[ZITIERTER AUSZUG]
Gesundheitspolitik

Die Ikea-Apotheke

Apotheker stellt Pick-Up-Kommode im Edeka-Markt auf

Berlin (tw). In der Unnaer Gartenvorstadt übernimmt seit Anfang Juli eine im Edeka-Supermarkt platzierte Kommode mit Schlitz im Deckel die Arzneimittelversorgung. Betrieben wird die Pick-up-Kommode von Apotheker Erhard Kaiser, Inhaber dreier Apotheken in Unna. Er sieht darin nicht nur eine große Verbesserung für die Menschen im Viertel. Er möchte angesichts der zögerlichen Haltung der Politiker zu verbindlichen Pick-up-Regelungen auch Tatsachen schaffen. Daher fordert er andere Apotheker auf, seinem Beispiel zu folgen: "So bleibt die flächendeckende Versorgung in Apothekerhand."

Foto: E. Kaiser

Sie steht bei Edeka gegenüber dem Postschalter: eine Kommode mit abschließbaren Schubladen und einem Schlitz im Deckel. Die Kunden finden hier Bestellscheine, Umschläge und Kugelschreiber. Ihre Bestellung stecken sie in einem Umschlag und werfen diesen – gegebenenfalls mit ihren Rezepten – in den Kommoden-Schlitz. So landen sie in der verschlossenen obersten Schublade und werden dort von Kaisers Team im Laufe des Tages abgeholt. Um 17 Uhr werden dann die bestellten Produkte geliefert und in der Kommode deponiert. Herausgegeben werden sie von Supermarkt-Betreiber und seinen Angestellten gegen Vorlage des Abholscheins. Die Beratung erfolgt während der Apothekenöffnungszeiten telefonisch.
[/ZITIERTER AUSZUG]
#### BITTE VERVOLLSTÄNDIGEN:
(1) Übersetzen Sie aus dem Artikel über die Pick-up-Kommode den Satz „Die Beratung erfolgt während der Apothekenöffnungszeiten telefonisch.“ ins Englische.
(2) Schreiben Sie aus dem Artikel über die Pick-up-Kommode den Abschnitt von „Sie steht bei“ bis einschließlich „der Apothekenöffnungszeiten telefonisch.“ wortgetreu ab.
Die Auflistung stammt aus einer anderen Quelle als der Artikel.
[DATENAUSZUG]
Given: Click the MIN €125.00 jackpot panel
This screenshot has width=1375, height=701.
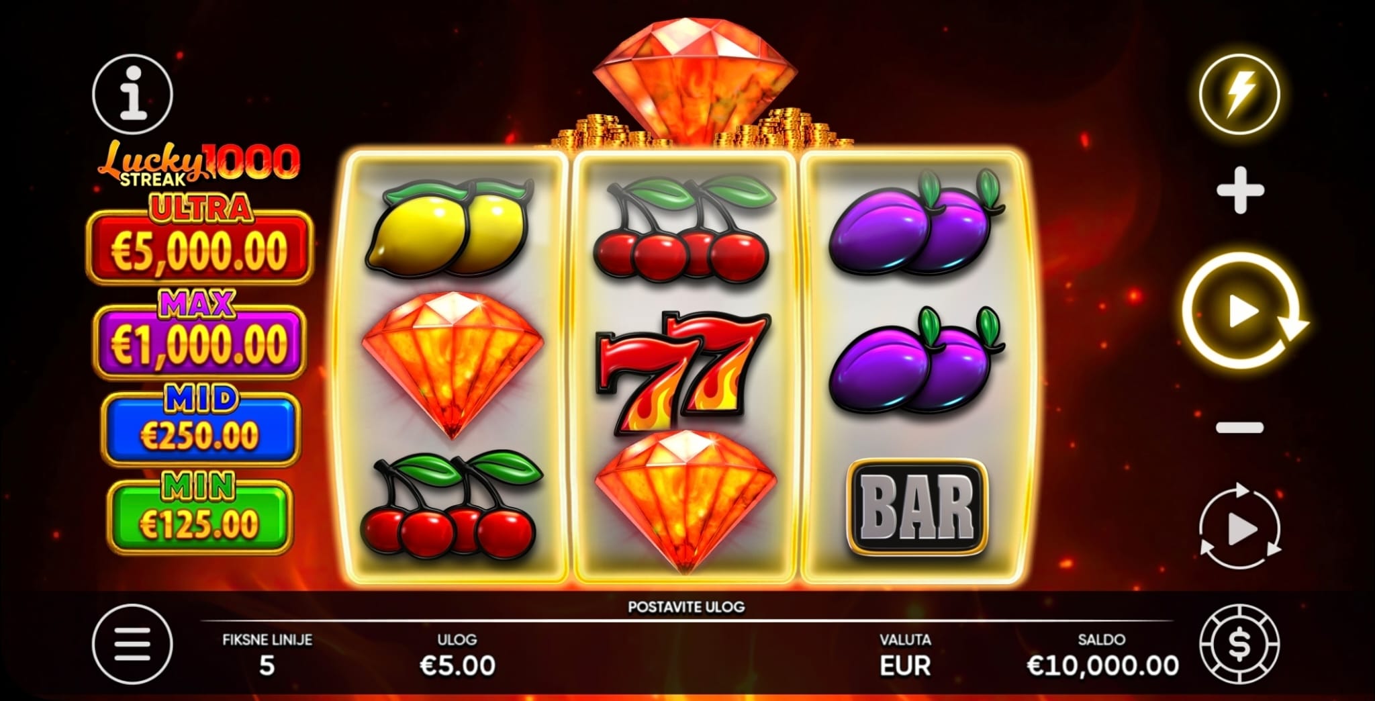Looking at the screenshot, I should (199, 514).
[/DATENAUSZUG]
#### GELÖSTE AUFGABEN:
(1) Consultation takes place by telephone during pharmacy opening hours.

(2)
Sie steht bei Edeka gegenüber dem Postschalter: eine Kommode mit abschließbaren Schubladen und einem Schlitz im Deckel. Die Kunden finden hier Bestellscheine, Umschläge und Kugelschreiber. Ihre Bestellung stecken sie in einem Umschlag und werfen diesen – gegebenenfalls mit ihren Rezepten – in den Kommoden-Schlitz. So landen sie in der verschlossenen obersten Schublade und werden dort von Kaisers Team im Laufe des Tages abgeholt. Um 17 Uhr werden dann die bestellten Produkte geliefert und in der Kommode deponiert. Herausgegeben werden sie von Supermarkt-Betreiber und seinen Angestellten gegen Vorlage des Abholscheins. Die Beratung erfolgt während der Apothekenöffnungszeiten telefonisch.